(Pixel coordinate grounding data)
■ ■ ■ ■ ■

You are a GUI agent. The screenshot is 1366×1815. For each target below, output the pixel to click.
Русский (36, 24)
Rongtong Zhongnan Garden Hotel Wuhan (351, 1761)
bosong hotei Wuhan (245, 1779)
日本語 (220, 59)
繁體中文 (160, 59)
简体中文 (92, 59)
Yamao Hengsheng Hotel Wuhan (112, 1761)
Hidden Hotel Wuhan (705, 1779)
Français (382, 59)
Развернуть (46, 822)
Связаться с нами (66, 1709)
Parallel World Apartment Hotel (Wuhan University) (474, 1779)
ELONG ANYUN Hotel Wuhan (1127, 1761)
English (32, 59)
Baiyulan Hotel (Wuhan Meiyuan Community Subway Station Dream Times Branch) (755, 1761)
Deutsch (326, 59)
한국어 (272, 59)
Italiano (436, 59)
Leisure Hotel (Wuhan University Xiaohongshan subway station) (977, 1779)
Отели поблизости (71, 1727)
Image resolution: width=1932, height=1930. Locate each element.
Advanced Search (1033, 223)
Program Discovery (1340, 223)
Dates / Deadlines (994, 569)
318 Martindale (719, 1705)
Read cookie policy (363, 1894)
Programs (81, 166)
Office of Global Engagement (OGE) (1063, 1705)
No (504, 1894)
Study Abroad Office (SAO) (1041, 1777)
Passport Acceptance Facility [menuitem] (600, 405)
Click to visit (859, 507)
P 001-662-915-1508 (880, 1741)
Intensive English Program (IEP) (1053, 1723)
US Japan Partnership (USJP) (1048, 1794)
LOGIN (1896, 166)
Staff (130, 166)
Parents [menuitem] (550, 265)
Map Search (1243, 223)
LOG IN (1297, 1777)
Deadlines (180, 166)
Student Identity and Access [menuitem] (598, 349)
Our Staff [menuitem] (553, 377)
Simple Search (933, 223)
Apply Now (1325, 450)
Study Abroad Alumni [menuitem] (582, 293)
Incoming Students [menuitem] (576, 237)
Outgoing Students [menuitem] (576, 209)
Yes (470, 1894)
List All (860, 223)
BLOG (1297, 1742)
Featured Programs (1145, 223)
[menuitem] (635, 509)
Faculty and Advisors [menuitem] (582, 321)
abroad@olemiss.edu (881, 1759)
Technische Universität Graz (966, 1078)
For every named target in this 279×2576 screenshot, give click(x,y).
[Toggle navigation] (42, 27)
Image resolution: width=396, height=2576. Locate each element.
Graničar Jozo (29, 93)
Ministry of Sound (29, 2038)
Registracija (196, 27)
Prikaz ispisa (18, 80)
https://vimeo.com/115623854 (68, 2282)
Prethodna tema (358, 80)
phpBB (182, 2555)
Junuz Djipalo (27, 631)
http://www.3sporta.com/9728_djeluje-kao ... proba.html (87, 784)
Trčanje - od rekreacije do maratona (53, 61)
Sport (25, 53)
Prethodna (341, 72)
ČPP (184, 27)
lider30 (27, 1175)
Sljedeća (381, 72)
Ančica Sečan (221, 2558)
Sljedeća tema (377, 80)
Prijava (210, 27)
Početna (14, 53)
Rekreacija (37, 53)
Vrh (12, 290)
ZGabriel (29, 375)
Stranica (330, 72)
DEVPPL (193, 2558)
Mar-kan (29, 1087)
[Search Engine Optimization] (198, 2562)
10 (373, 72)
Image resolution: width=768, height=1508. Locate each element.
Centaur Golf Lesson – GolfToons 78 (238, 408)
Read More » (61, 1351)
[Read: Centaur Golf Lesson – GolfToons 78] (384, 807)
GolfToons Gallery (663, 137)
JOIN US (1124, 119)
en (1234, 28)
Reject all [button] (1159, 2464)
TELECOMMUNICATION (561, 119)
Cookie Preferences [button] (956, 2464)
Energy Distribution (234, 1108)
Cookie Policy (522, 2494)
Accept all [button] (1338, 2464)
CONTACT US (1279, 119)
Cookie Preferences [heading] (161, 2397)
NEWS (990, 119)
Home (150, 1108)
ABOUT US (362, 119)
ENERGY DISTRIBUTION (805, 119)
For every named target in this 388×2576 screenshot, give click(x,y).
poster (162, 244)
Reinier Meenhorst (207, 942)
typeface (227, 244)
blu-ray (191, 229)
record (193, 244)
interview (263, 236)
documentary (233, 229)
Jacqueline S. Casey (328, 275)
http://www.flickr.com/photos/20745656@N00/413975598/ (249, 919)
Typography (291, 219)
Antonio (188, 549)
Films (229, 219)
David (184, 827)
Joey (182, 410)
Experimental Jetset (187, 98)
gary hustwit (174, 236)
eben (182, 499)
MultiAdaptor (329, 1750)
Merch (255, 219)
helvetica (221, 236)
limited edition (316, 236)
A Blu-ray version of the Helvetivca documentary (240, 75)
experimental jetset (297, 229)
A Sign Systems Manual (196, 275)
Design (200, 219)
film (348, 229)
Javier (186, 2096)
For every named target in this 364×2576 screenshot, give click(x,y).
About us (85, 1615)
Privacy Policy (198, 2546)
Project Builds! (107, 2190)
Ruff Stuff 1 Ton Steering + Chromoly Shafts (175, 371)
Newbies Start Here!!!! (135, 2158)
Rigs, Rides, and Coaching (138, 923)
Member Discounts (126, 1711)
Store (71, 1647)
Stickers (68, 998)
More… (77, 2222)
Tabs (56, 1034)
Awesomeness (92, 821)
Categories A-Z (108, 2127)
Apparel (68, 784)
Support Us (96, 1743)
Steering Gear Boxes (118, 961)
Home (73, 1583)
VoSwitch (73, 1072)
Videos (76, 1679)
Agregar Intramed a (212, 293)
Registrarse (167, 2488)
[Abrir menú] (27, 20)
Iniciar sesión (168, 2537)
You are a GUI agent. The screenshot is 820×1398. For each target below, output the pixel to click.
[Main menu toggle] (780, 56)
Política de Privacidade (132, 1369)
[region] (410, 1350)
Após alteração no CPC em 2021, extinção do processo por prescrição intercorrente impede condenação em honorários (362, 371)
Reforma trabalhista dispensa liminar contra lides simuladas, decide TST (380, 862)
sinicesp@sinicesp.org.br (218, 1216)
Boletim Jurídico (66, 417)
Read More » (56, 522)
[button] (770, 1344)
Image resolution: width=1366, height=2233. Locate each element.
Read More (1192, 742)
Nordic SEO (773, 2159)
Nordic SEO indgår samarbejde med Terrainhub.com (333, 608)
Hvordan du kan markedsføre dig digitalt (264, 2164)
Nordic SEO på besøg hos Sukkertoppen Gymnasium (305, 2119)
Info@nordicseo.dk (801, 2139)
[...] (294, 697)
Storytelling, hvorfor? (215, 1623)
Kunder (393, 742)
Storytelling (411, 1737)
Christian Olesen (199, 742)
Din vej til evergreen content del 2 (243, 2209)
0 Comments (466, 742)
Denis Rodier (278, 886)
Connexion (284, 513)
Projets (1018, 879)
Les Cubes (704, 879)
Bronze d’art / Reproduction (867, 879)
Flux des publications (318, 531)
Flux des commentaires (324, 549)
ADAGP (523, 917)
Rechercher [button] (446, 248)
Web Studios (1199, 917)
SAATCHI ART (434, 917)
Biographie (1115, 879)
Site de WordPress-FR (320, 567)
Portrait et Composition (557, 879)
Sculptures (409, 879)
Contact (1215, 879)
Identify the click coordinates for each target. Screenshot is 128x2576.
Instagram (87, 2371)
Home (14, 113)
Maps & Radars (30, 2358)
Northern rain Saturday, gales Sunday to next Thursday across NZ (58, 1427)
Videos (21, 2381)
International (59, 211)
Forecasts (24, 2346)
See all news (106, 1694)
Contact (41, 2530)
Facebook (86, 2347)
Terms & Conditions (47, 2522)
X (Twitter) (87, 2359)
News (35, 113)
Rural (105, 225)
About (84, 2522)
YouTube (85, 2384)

■ ■ ■ ■ ■

▶ [Your objective]:
From the records above, retype only the lines starting at the line that contains "Hidden Hotel Wuhan (705, 1779)" and ending at the line that contains "Italiano (436, 59)", both included.

▶ [Output of the task]:
Hidden Hotel Wuhan (705, 1779)
Français (382, 59)
Развернуть (46, 822)
Связаться с нами (66, 1709)
Parallel World Apartment Hotel (Wuhan University) (474, 1779)
ELONG ANYUN Hotel Wuhan (1127, 1761)
English (32, 59)
Baiyulan Hotel (Wuhan Meiyuan Community Subway Station Dream Times Branch) (755, 1761)
Deutsch (326, 59)
한국어 (272, 59)
Italiano (436, 59)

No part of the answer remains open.